Linux kernel mirror (for testing) git.kernel.org/pub/scm/linux/kernel/git/torvalds/linux.git
kernel os linux

selftest: Don't reuse port for SO_INCOMING_CPU test.

Jakub reported that ASSERT_EQ(cpu, i) in so_incoming_cpu.c seems to
fire somewhat randomly.

# # RUN so_incoming_cpu.before_reuseport.test3 ...
# # so_incoming_cpu.c:191:test3:Expected cpu (32) == i (0)
# # test3: Test terminated by assertion
# # FAIL so_incoming_cpu.before_reuseport.test3
# not ok 3 so_incoming_cpu.before_reuseport.test3

When the test failed, not-yet-accepted CLOSE_WAIT sockets received
SYN with a "challenging" SEQ number, which was sent from an unexpected
CPU that did not create the receiver.

The test basically does:

1. for each cpu:
1-1. create a server
1-2. set SO_INCOMING_CPU

2. for each cpu:
2-1. set cpu affinity
2-2. create some clients
2-3. let clients connect() to the server on the same cpu
2-4. close() clients

3. for each server:
3-1. accept() all child sockets
3-2. check if all children have the same SO_INCOMING_CPU with the server

The root cause was the close() in 2-4. and net.ipv4.tcp_tw_reuse.

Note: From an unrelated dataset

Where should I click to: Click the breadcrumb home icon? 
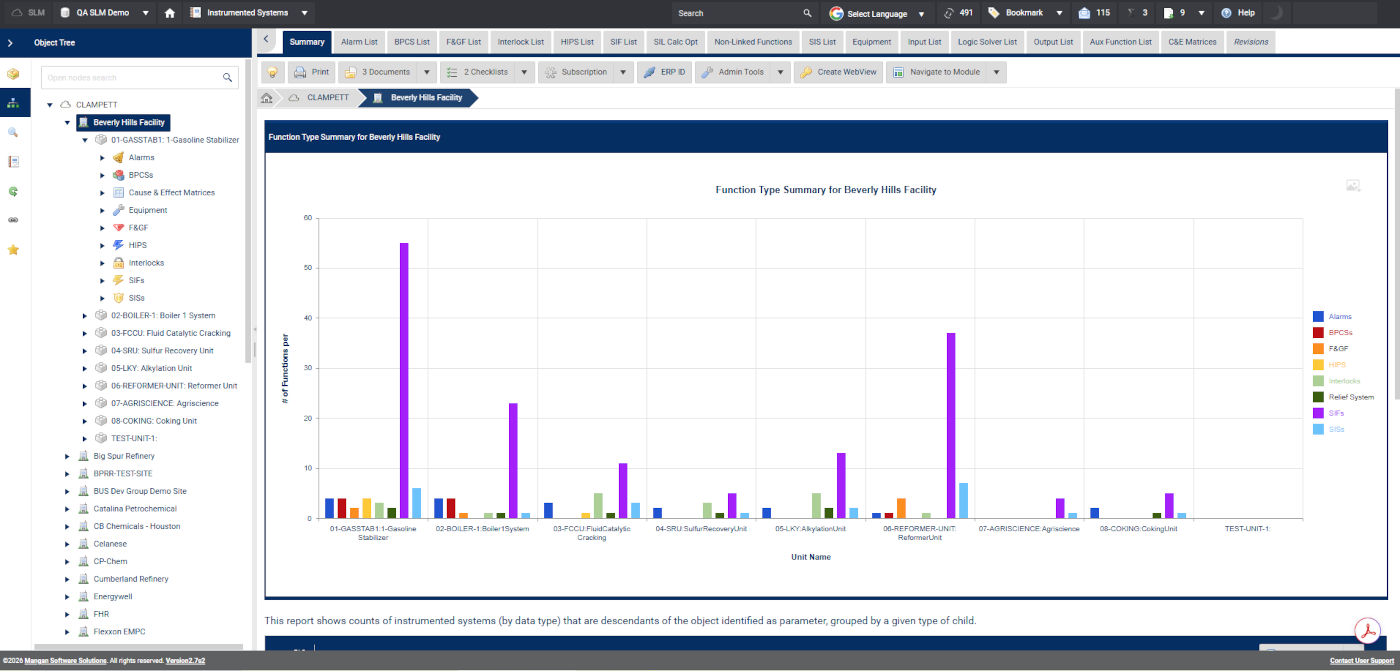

In a loop of 2., close() changed the client state to FIN_WAIT_2, and
the peer transitioned to CLOSE_WAIT.

In another loop of 2., connect() happened to select the same port of
the FIN_WAIT_2 socket, and it was reused as the default value of
net.ipv4.tcp_tw_reuse is 2.

As a result, the new client sent SYN to the CLOSE_WAIT socket from
a different CPU, and the receiver's sk_incoming_cpu was overwritten
with unexpected CPU ID.

Also, the SYN had a different SEQ number, so the CLOSE_WAIT socket
responded with Challenge ACK. The new client properly returned RST
and effectively killed the CLOSE_WAIT socket.

This way, all clients were created successfully, but the error was
detected later by 3-2., ASSERT_EQ(cpu, i).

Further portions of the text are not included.